В доме оборвалась музыка, стало совсем тихо. Через некоторое время у калитки из темноты послышался недовольный Клавкин голос.
— Сроду погулять не дадут!
— Клав! — ответил ей со двора Суходолов. — Я же сразу сказал: не позднее как до часу.
Шум и голоса теперь высыпали на улицу. В теплой ночной пыли, поднятой машиной, запахло духами, помадой и еще чем-то давно знакомым, у кого-то в руках пел транзистор.
Все еще пререкались недовольные девчата, и опять отвечал им Суходолов:
— Девчата, так не до пяти же утра, когда на дойку выезжать!
— А может, мы отсюда — сразу в автобус и на карду!
— Клавка, ты у меня дождешься! — возмутился Терешонок. — Вот хворостину возьму — живо по голятке насеку!
— Ба! Не много ли захотел?
— Верно, верно, Еграныч, — подошла ближе осмелевшая теперь Поля, — завтра вон сколько дел! А мои-то… Где они тут?
— Вздумала где искать! Твоя Маша, как и ты, колобродная, еще когда Вовочку увела, — ответила непрошеная Клавка. У этой и язык, как бритва. Вторая Алена Тараторка будет.

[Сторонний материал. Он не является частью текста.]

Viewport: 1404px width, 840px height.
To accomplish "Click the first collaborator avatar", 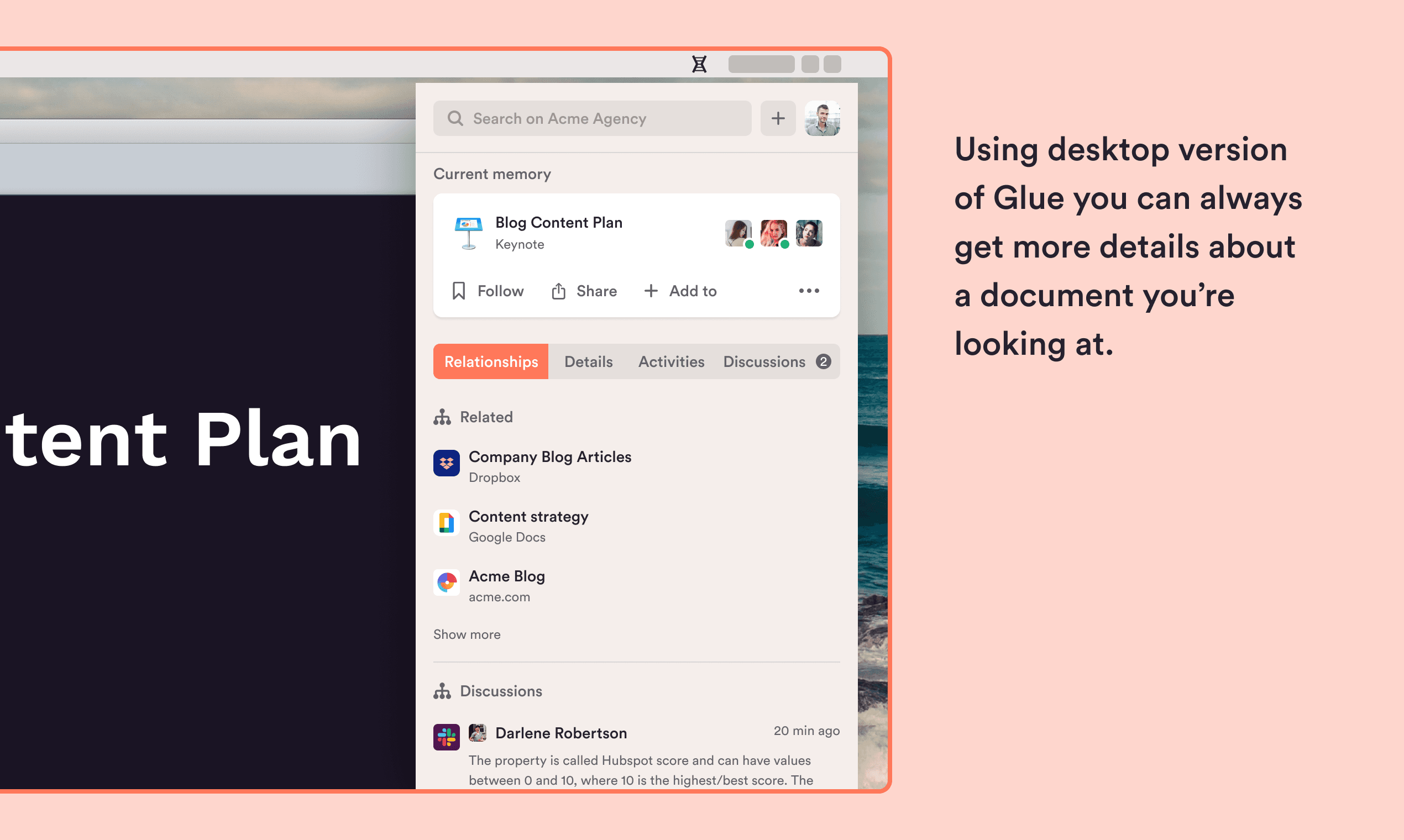I will coord(738,233).
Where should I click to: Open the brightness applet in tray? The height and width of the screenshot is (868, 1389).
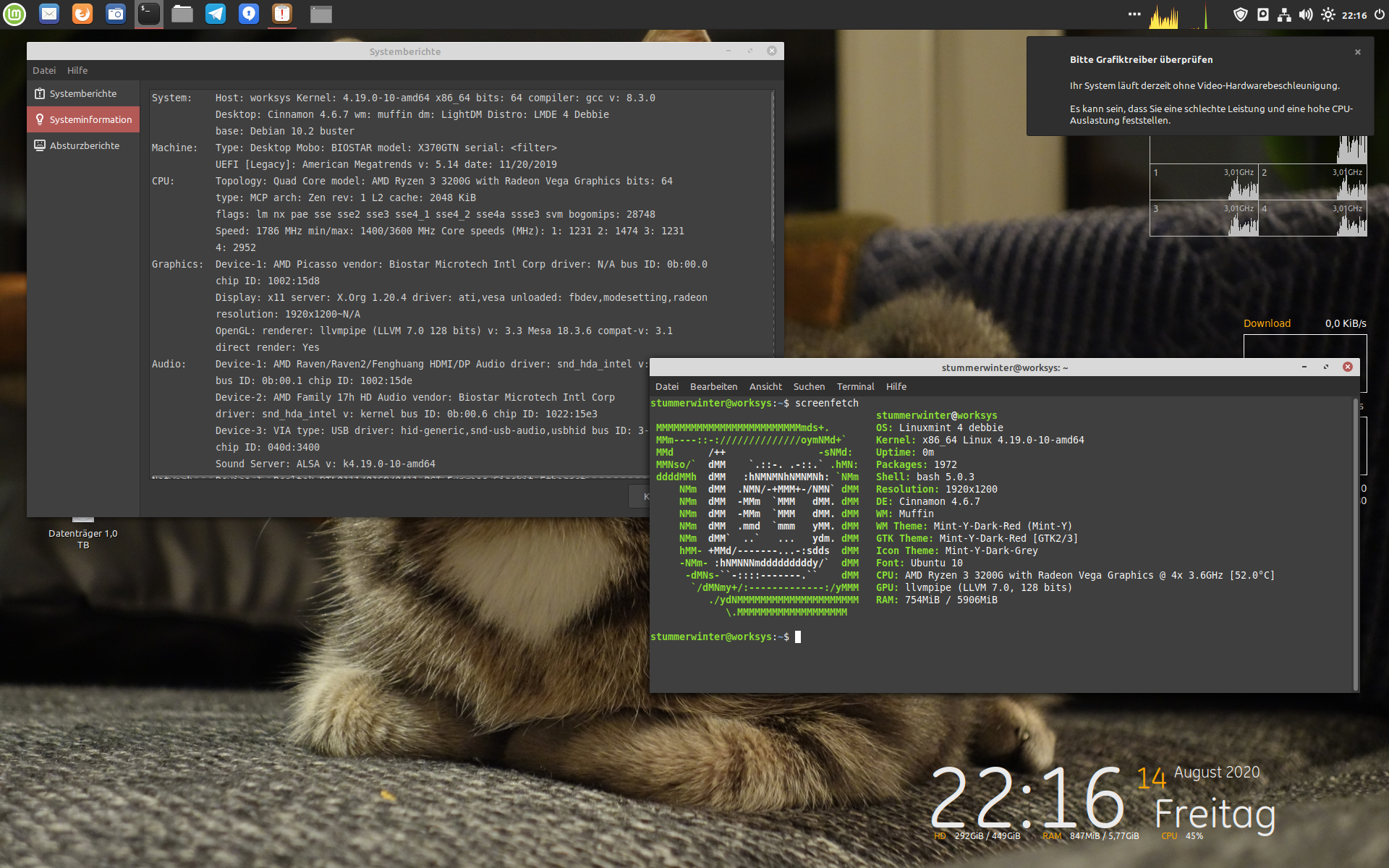click(1328, 14)
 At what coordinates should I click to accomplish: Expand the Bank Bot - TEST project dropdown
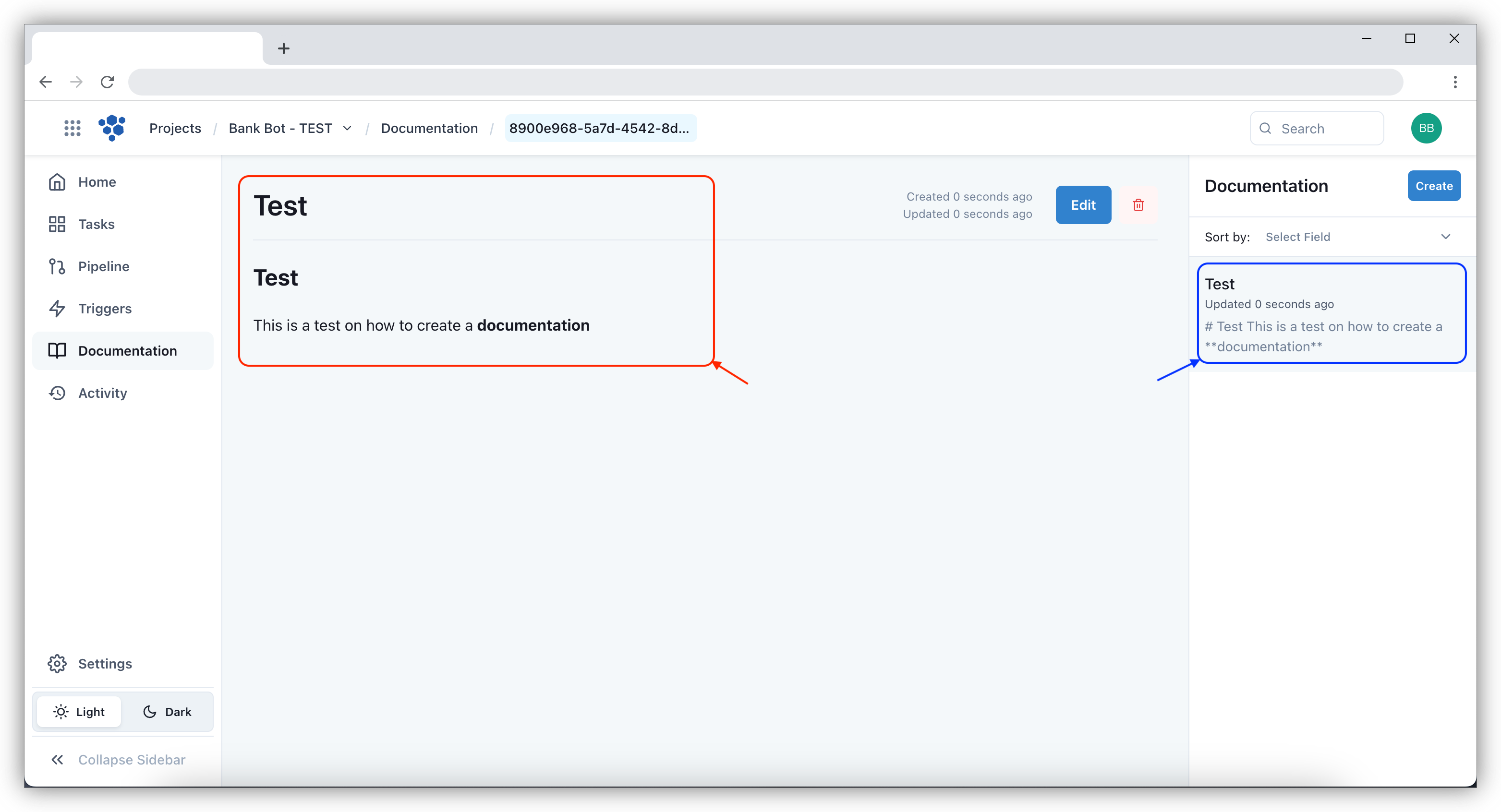tap(347, 128)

Все расходились, удалялись вместе с ними говор и смех. Терешонок сел в кабину, включал то дальний, то ближний свет. Суходолов, поставив ногу на ступеньку распахнутой кабины, разговаривал с электриком Сукмановым. Поля подождала: не выйдут ли сын со снохой из Тайкиного дома, может, Клавка сболтнула про них. Затем повернулась, чтобы идти, но тут ее остановил парторг.